At the end of 2023, Bitcoin Core developer Luke Dashjr submitted a patch to limit inscription transactions, sparking intense debate within the community. Although strict limitations were not subsequently implemented, this incident highlighted the difficulty Bitcoin faces in balancing innovation and security.

Future Outlook: Where is the Dawn?

Despite the current lull in Bitcoin on-chain activity, the market is not without hope. CryptoQuant analysts point out that the significant increase in long-term accumulation addresses historically often signals a rise in Bitcoin prices, reflecting investors' continued confidence in it as a store of value.
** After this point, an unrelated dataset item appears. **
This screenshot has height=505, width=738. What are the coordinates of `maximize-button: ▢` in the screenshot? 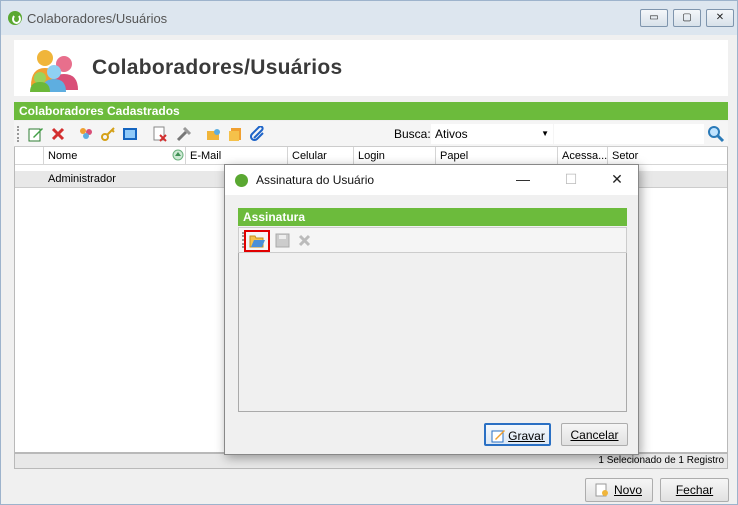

Additionally, the upcoming launch of the BRC-2.0 protocol, which promises to introduce smart contract functionality, may inject new vitality into the Bitcoin ecosystem. However, its actual impact remains to be seen, as past protocols' "flash-in-the-pan" nature has kept the market cautious.

For Runes and Ordinals, future recovery will depend on the following conditions:

  1. Technical optimization to enhance user experience and transaction efficiency;
  2. Community integration to reduce protocol fragmentation and create a stronger network effect;
  3. External catalysts, such as favorable policies or the return of market hotspots. Recently, U.S. President Trump signed an executive order on strategic Bitcoin reserves, and BlackRock suggested investors allocate 2% of their assets to Bitcoin, both of which have boosted market sentiment. However, these positives primarily affect price levels, and whether they can directly stimulate the on-chain ecosystem remains uncertain.

In Conclusion

The decline in Bitcoin network transaction volume to an 18-month low and the retreat of the Runes and Ordinals hype reveal the challenging exploration of its ecosystem expansion. Bitcoin's status as "digital gold" remains unshakable, but to carve out a share in the DeFi and NFT sectors, it must overcome numerous technical and community barriers.

The current market downturn may be a necessary path for the ecosystem's survival of the fittest. Only through grounded technological breakthroughs and the rebuilding of community consensus can the Bitcoin on-chain ecosystem truly experience a revival. Investors and developers need to remain patient and await the next "supernova" explosion.